What is expected: Would you set down every entry again, exactly as written?

Data listing:

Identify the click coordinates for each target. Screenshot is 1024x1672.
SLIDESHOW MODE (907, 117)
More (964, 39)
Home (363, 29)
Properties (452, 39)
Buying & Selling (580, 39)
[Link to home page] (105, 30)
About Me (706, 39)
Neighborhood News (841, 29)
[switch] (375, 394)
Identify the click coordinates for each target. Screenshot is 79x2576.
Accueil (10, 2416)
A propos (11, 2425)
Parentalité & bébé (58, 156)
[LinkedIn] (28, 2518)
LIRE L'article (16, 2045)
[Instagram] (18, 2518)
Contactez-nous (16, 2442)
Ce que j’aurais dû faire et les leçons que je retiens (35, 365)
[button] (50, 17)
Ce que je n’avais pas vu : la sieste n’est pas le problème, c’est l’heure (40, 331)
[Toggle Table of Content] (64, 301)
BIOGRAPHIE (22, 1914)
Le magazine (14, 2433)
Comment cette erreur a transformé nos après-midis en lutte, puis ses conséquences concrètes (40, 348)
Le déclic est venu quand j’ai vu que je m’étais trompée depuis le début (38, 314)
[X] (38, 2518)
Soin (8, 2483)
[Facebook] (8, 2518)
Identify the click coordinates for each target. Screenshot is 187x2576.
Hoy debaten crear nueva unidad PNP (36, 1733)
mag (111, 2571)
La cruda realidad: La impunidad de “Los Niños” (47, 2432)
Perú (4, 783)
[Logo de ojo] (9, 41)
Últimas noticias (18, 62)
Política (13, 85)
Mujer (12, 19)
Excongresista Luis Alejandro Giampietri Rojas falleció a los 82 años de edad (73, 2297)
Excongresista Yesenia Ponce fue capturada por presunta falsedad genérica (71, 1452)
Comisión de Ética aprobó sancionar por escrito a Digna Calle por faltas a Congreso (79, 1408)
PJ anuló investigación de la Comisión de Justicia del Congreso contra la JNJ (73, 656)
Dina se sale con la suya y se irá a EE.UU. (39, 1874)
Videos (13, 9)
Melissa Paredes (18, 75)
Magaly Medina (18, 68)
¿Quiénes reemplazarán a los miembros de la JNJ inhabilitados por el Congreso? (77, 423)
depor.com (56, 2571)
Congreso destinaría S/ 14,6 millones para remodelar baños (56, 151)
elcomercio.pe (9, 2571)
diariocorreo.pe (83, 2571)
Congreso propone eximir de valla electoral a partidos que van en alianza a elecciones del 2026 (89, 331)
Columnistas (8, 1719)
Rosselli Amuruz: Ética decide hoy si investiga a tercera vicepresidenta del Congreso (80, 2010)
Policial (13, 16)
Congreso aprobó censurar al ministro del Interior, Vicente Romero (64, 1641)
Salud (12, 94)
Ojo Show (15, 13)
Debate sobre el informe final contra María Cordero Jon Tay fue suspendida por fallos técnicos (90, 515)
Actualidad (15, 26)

Reply:
Identify the click coordinates for each target. Screenshot is 1024x1672.
SLIDESHOW MODE (907, 117)
More (964, 39)
Home (363, 29)
Properties (452, 39)
Buying & Selling (580, 39)
[Link to home page] (105, 30)
About Me (706, 39)
Neighborhood News (841, 29)
[switch] (375, 394)
Identify the click coordinates for each target. Screenshot is 79x2576.
Accueil (10, 2416)
A propos (11, 2425)
Parentalité & bébé (58, 156)
[LinkedIn] (28, 2518)
LIRE L'article (16, 2045)
[Instagram] (18, 2518)
Contactez-nous (16, 2442)
Ce que j’aurais dû faire et les leçons que je retiens (35, 365)
[button] (50, 17)
Ce que je n’avais pas vu : la sieste n’est pas le problème, c’est l’heure (40, 331)
[Toggle Table of Content] (64, 301)
BIOGRAPHIE (22, 1914)
Le magazine (14, 2433)
Comment cette erreur a transformé nos après-midis en lutte, puis ses conséquences concrètes (40, 348)
Le déclic est venu quand j’ai vu que je m’étais trompée depuis le début (38, 314)
[X] (38, 2518)
Soin (8, 2483)
[Facebook] (8, 2518)
Identify the click coordinates for each target. Screenshot is 187x2576.
Hoy debaten crear nueva unidad PNP (36, 1733)
mag (111, 2571)
La cruda realidad: La impunidad de “Los Niños” (47, 2432)
Perú (4, 783)
[Logo de ojo] (9, 41)
Últimas noticias (18, 62)
Política (13, 85)
Mujer (12, 19)
Excongresista Luis Alejandro Giampietri Rojas falleció a los 82 años de edad (73, 2297)
Excongresista Yesenia Ponce fue capturada por presunta falsedad genérica (71, 1452)
Comisión de Ética aprobó sancionar por escrito a Digna Calle por faltas a Congreso (79, 1408)
PJ anuló investigación de la Comisión de Justicia del Congreso contra la JNJ (73, 656)
Dina se sale con la suya y se irá a EE.UU. (39, 1874)
Videos (13, 9)
Melissa Paredes (18, 75)
Magaly Medina (18, 68)
¿Quiénes reemplazarán a los miembros de la JNJ inhabilitados por el Congreso? (77, 423)
depor.com (56, 2571)
Congreso destinaría S/ 14,6 millones para remodelar baños (56, 151)
elcomercio.pe (9, 2571)
diariocorreo.pe (83, 2571)
Congreso propone eximir de valla electoral a partidos que van en alianza a elecciones del 2026 (89, 331)
Columnistas (8, 1719)
Rosselli Amuruz: Ética decide hoy si investiga a tercera vicepresidenta del Congreso (80, 2010)
Policial (13, 16)
Congreso aprobó censurar al ministro del Interior, Vicente Romero (64, 1641)
Salud (12, 94)
Ojo Show (15, 13)
Debate sobre el informe final contra María Cordero Jon Tay fue suspendida por fallos técnicos (90, 515)
Actualidad (15, 26)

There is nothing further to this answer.